Democratic local officials in Georgia clashed with Republican Governor Brian Kemp on Thursday and accused the governor of playing politics a day after he banned localities from issuing mandates requiring residents to wear face masks to prevent the spread of the coronavirus.
Kemp extended Georgia’s coronavirus restrictions on Wednesday but overruled local mask mandates, calling them “a bridge too far,” although he encouraged residents to wear face masks voluntarily. More than a dozen localities in Georgia have issued mask mandates.
“I am not afraid of the city being sued,” Atlanta Mayor Keisha Lance Bottoms said at a Thursday press conference.
“It’s my belief that the city of Atlanta still has the appropriate standing to mandate masks,” Bottoms said. “Especially as it relates to buildings and places that we own and operate.”
Mayor Van Johnson of Savannah said he will continue to enforce his city’s mask mandate, which was implemented July 1, and that he will mount a legal challenge to Kemp’s order.
“On one hand we’re fighting Covid. On the other hand we’re fighting our governor,” Johnson said on MSNBC. “Our hands should be totally and unequivocally working to fight this virus, but unfortunately, for whatever reason, our governor has chosen and continuously chosen to make a public health emergency into some type of political issue.”
“Governor Kemp does not give a damn about us,” Kemp wrote on Twitter, adding that masks will continue to be made available for Savannah’s residents.
Mayor Kelly Girtz of Athens-Clarke County, which issued a local mask mandate earlier this month, also lamented the governor’s order.
“In Texas, in Alabama, you’ve got Republican governors understanding that the science has got to lead the way,” Girtz said. “Even if there were some reluctance earlier in this bizarre national environment that we’ve been in, at the end of the day we need to protect the health of the people who live here.”
In April, Kemp took one of the most aggressive approaches among governors to reopen his state’s economy, earning bipartisan criticism from both national and local officials for his early push to allow church services to resume and businesses to open, including gyms, salons, and restaurants.

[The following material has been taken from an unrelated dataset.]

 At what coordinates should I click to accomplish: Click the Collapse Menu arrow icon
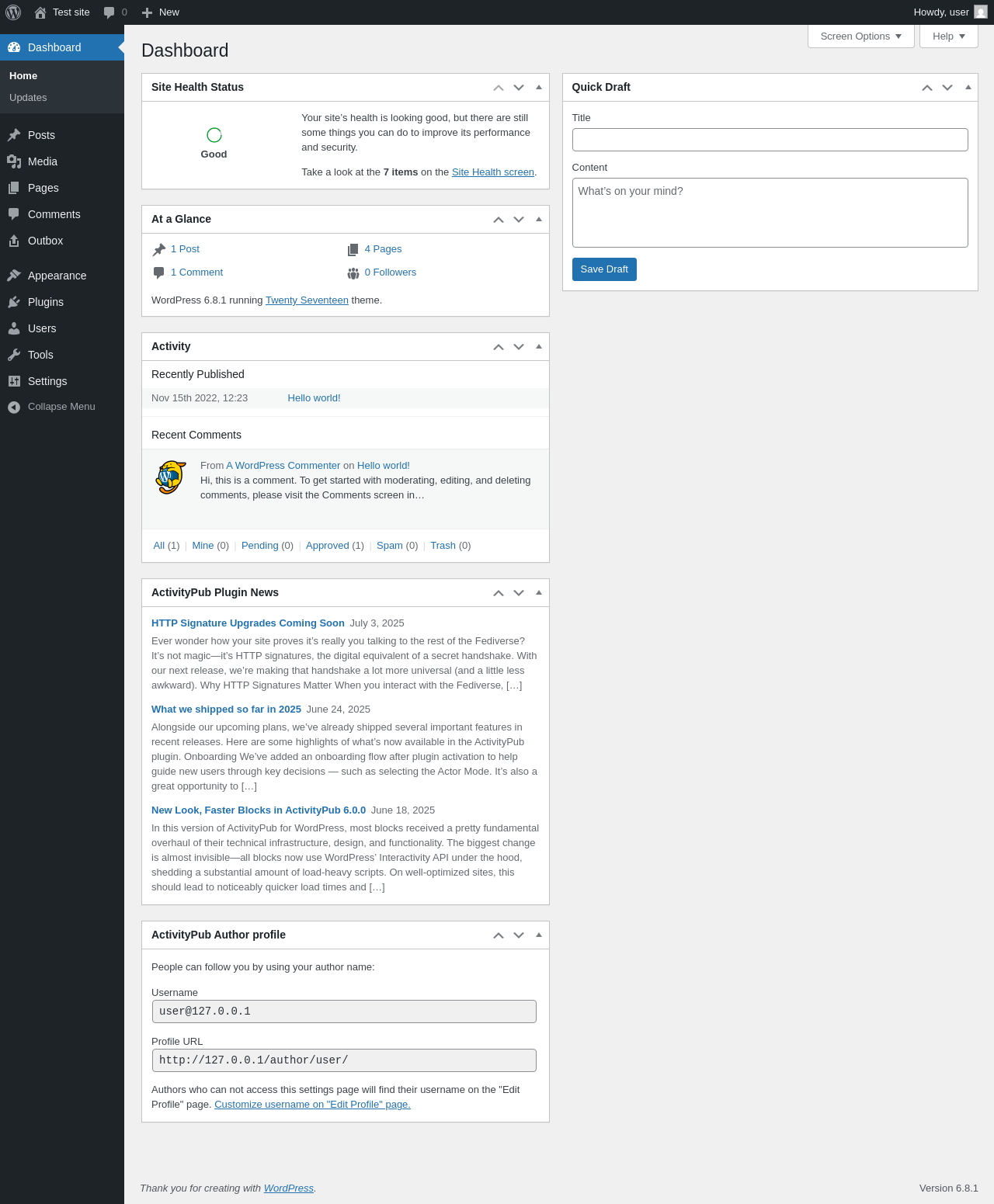14,407
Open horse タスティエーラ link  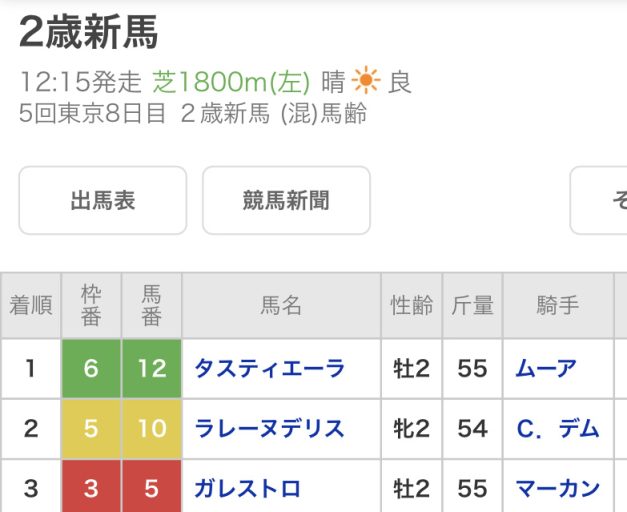(x=269, y=368)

Along with other southern and western states, Georgia has seen its coronavirus cases spike in recent weeks, reporting more than 131,000 total positive coronavirus cases as of Wednesday, including an increase of 3,441 new cases from the previous day. There were 50 deaths from the virus on Wednesday, bringing the total death count to 3,104. Hospitalizations also increased by 244 on Wednesday for a total of 14,346 hospitalizations in Georgia.